Other Technologies to Be Implemented
AMIR has not mentioned other technologies they are planning to make use of. However, the web-based grievance resolution system is most likely not going to be the only technology AMIR and microfinance companies in Rwanda are going to adopt.
There’s a compelling need to make financial services more accessible to people in Rwanda. It’s an excellent start making the microfinance sector more efficient with the help of technology. This is in line with what is happening in other developing countries.
Microfinance-advocating entrepreneur Sharone Perlstein explains that microfinance helps low incomeindividuals in becoming successful business owners. Even though the amount microfinance can lend to a client in a rural area is lower than the amount extended to city dwellers, the impacts of these loaned amounts are comparable. Microfinance loans may be relatively small but they are designed to adequately address the funding needs of a specific group of prospective borrowers.

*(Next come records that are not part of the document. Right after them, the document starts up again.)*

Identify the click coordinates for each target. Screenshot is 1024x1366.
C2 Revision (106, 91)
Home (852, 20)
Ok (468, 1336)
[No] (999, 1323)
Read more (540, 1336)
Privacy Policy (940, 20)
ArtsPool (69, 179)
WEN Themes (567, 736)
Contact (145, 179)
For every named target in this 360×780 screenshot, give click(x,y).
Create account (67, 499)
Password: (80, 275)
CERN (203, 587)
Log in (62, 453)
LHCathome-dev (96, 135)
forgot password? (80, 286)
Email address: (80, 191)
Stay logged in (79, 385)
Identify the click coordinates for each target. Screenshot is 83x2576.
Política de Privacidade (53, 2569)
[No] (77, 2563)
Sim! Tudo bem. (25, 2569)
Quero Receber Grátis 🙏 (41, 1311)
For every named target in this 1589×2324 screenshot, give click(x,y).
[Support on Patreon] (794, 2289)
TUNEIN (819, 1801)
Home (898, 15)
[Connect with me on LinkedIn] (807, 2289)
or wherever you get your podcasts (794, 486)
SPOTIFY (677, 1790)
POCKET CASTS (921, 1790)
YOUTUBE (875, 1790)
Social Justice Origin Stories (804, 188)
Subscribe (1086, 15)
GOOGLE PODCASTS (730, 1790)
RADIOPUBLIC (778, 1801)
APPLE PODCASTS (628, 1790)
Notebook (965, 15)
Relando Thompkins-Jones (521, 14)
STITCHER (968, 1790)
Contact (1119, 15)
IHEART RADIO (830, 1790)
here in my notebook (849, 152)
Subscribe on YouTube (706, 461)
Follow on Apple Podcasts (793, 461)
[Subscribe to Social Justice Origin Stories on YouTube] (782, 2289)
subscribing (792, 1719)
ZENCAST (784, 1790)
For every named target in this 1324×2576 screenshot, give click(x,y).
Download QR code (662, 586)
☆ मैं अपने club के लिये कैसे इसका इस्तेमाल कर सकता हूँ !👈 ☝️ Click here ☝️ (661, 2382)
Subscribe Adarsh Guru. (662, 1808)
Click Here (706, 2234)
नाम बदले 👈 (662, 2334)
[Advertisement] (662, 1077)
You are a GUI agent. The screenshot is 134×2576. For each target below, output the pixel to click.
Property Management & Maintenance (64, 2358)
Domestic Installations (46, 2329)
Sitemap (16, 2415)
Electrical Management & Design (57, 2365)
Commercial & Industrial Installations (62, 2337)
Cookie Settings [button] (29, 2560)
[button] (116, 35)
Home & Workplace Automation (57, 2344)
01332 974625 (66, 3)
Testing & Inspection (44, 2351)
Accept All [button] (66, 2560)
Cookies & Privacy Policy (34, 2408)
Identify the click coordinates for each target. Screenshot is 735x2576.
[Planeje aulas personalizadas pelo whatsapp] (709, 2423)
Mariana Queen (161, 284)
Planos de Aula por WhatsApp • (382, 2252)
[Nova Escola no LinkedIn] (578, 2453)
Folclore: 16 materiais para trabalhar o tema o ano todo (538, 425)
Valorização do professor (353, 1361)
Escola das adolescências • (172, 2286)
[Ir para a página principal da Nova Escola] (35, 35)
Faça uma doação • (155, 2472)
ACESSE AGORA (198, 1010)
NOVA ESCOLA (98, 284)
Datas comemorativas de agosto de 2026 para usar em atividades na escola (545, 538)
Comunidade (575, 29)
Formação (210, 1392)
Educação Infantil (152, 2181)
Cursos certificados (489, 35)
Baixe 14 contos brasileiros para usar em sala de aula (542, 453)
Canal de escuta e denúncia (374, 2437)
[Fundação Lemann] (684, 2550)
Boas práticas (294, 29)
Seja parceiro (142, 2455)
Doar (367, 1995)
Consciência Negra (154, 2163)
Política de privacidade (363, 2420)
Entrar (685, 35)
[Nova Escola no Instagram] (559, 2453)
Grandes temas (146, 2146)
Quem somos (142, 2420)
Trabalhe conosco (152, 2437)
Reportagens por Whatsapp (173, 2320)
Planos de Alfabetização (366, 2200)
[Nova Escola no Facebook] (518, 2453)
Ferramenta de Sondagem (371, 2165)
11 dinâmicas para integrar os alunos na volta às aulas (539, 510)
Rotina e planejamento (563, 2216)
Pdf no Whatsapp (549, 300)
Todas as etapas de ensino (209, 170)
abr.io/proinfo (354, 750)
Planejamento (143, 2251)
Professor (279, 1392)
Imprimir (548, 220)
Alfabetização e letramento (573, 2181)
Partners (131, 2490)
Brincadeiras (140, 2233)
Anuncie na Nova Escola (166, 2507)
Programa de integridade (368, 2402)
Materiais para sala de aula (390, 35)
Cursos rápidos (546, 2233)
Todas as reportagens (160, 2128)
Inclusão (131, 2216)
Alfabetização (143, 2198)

These prospective borrowers who usually live in rural areas mostly don’t have access to conventional financial services. This is because they are physically far from the providers of conventional financial services and also because they usually don’t easily qualify or are unable to comply with the requirements set by financial service companies. Microfinance fill this need and with the help of technology, microfinance services become better and more accessible.
The grievance resolution software mentioned above is just one of the many technologies that can improve microfinance. It is an excellent way to help potential microfinance clients in better understanding and accessing microfinance services. Likewise, it helps relieve the hesitation of those who find it difficult, complicated, and cumbersome dealing with financial service providers.